3. Appellants also contend it was error to allow the prosecuting attorney to read to the jury a transcript of tapes not in evidence. In regard to this contention the transcript shows that Freddie Harden testified on direct examination that he got his gun from his house because he was scared of the Wright brothers. On cross-examination the prosecuting attorney, reading from the transcript in an effort to impeach Freddie, asked him if he had not made certain statements to Mike Seigler indicating that he was not scared of the Wrights and had told them so.
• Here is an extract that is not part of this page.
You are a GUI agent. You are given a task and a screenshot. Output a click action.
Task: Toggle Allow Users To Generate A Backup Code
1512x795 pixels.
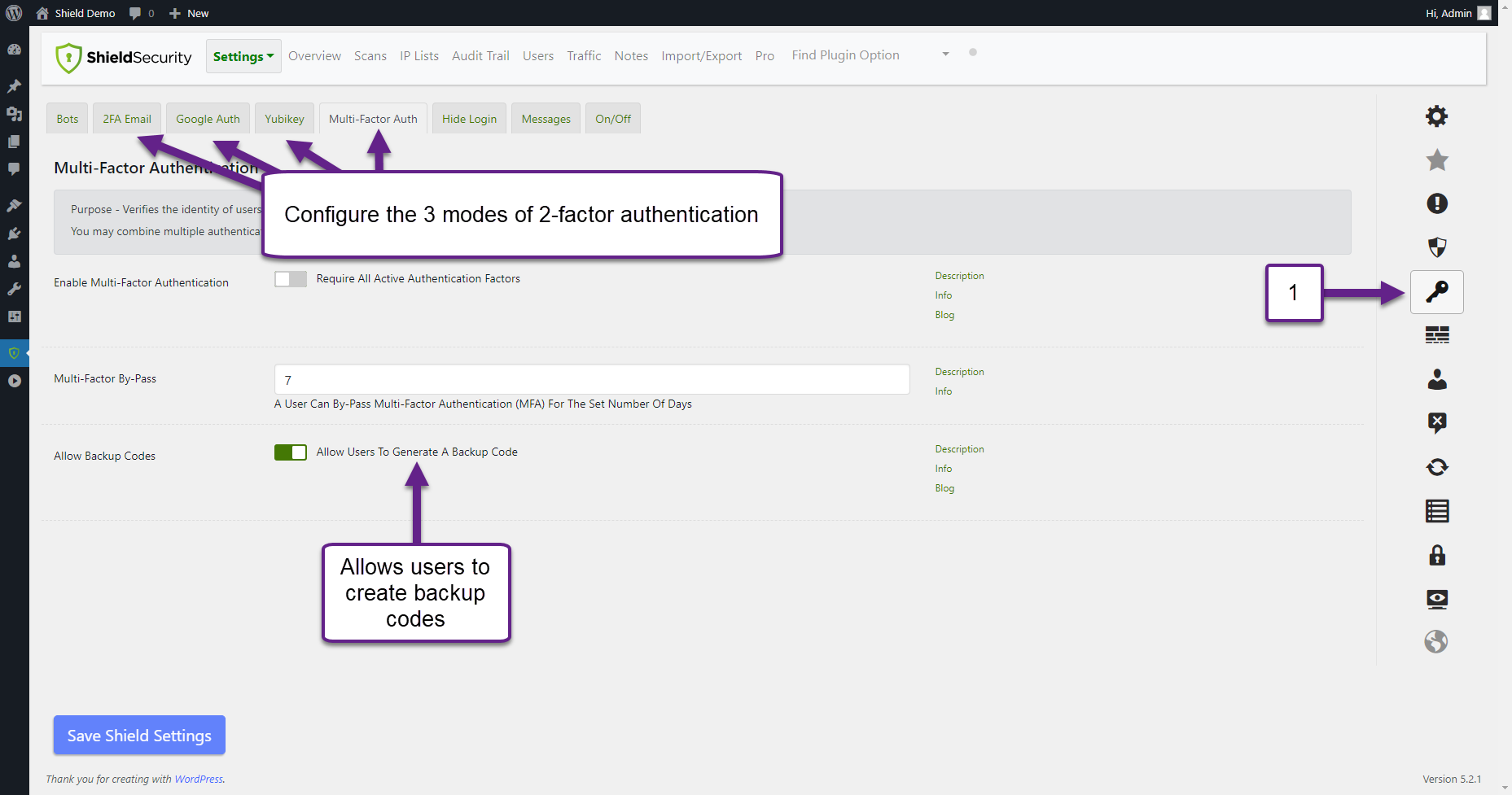tap(290, 452)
Appellants moved for a mistrial on the ground that the tapes from which the transcript was made had not been admitted in evidence. The motion was denied and Freddie acknowledged making the statement to Seigler. Appellants contend the denial of their motion for a mistrial was error.
A witness may be impeached by prior contradictory statements as to matters relevant to his testimony and to the case; before the contradictory statements may be admitted against him the time, place, person and circumstances attending the former statement shall be called to his mind with as much certainty as possible. OCGA 24-9-83
(Code Ann. 38-1803). The prosecuting attorney followed this procedure by asking Freddie Harden if he had made certain statements to Seigler when Freddie was interviewed by Seigler after the shooting. "[T]he prior inconsistent statement becomes admissible when the witness denies having made such statement. When a witness admits unequivocally that he made a prior inconsistent or contradictory statement, he has thereby impeached himself and it is not error to exclude the prior [taped] statement from evidence." (Emphasis supplied.) Dickey v. State, 240 Ga. 634
, 639 (3) (242 SE2d 55
It is apparent from the Code and the rules set forth in Dickey that it is not necessary to admit the alleged inconsistent statement (in this case, tapes) into evidence before questioning the witness about the statement. In fact, the prior inconsistent statement becomes admissible only if the witness denies having made the statement. Id. Thus, it was not error to allow questioning about the prior inconsistent statement without first admitting the taped statement into evidence.
4. The remaining enumerations of error are without merit.
Sam B. Sibley, Jr., District Attorney, for appellee.